- Problem requirements -
Go through the material and copy each line in which the word "settings" shows up.

- Exercise input -

********

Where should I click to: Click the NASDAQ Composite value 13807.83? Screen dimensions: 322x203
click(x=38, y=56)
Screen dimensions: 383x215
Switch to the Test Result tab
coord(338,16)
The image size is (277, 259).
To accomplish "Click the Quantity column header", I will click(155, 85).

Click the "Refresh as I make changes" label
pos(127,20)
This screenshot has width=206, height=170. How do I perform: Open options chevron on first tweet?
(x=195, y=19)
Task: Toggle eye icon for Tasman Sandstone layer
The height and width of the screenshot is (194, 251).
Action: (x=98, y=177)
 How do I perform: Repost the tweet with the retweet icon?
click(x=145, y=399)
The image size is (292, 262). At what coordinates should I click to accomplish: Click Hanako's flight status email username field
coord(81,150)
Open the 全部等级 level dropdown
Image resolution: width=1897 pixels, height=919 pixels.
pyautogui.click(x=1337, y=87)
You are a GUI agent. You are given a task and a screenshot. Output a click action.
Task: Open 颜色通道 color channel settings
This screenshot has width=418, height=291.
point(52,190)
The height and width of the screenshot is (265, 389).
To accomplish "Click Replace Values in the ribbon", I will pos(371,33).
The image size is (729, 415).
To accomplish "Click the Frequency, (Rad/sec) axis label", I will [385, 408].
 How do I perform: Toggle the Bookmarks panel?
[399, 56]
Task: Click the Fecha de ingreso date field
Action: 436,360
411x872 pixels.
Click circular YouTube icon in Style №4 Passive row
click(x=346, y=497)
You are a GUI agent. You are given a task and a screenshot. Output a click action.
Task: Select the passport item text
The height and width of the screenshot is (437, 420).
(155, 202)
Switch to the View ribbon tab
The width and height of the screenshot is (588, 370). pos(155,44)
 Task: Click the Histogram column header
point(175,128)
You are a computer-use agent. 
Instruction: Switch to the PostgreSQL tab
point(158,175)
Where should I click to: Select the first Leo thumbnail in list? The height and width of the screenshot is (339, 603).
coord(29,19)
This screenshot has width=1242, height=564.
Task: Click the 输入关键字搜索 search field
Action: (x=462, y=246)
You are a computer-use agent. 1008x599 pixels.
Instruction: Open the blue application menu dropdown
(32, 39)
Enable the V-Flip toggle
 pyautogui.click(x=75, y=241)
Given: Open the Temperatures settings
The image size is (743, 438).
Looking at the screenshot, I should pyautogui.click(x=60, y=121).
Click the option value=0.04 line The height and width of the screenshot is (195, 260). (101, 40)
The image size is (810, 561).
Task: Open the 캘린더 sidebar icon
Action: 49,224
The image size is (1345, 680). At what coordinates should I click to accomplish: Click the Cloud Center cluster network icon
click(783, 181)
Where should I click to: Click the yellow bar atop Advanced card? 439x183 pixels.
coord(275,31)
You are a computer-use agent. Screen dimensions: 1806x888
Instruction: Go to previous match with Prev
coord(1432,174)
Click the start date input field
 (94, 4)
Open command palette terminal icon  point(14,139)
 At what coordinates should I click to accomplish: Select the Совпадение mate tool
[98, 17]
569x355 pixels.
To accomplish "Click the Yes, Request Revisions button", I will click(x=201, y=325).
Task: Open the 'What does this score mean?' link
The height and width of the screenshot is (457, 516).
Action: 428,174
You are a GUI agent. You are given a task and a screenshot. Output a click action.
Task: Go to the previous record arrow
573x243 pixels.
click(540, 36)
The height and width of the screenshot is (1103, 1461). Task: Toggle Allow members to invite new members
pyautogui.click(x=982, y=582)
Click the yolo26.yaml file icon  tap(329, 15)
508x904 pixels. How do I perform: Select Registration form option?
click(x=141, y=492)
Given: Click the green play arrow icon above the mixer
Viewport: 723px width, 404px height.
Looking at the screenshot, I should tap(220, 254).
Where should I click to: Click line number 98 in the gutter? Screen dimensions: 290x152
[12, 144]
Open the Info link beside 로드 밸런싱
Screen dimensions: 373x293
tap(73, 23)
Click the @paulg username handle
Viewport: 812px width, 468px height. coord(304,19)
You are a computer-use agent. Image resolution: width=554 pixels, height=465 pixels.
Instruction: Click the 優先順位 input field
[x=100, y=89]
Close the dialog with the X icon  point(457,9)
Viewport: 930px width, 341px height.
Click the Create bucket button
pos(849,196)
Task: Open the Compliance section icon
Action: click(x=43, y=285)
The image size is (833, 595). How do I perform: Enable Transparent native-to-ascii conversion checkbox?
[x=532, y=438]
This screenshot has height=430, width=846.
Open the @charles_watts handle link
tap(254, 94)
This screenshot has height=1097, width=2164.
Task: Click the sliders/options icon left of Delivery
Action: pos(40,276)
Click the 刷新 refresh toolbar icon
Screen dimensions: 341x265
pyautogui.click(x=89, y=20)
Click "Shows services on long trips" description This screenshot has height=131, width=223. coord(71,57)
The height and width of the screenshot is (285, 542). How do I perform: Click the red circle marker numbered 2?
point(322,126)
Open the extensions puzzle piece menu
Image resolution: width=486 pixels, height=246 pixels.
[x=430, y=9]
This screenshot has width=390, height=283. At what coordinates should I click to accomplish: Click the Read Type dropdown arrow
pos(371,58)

********

- The answer -
Task: Open 颜色通道 color channel settings
Given: Open the Temperatures settings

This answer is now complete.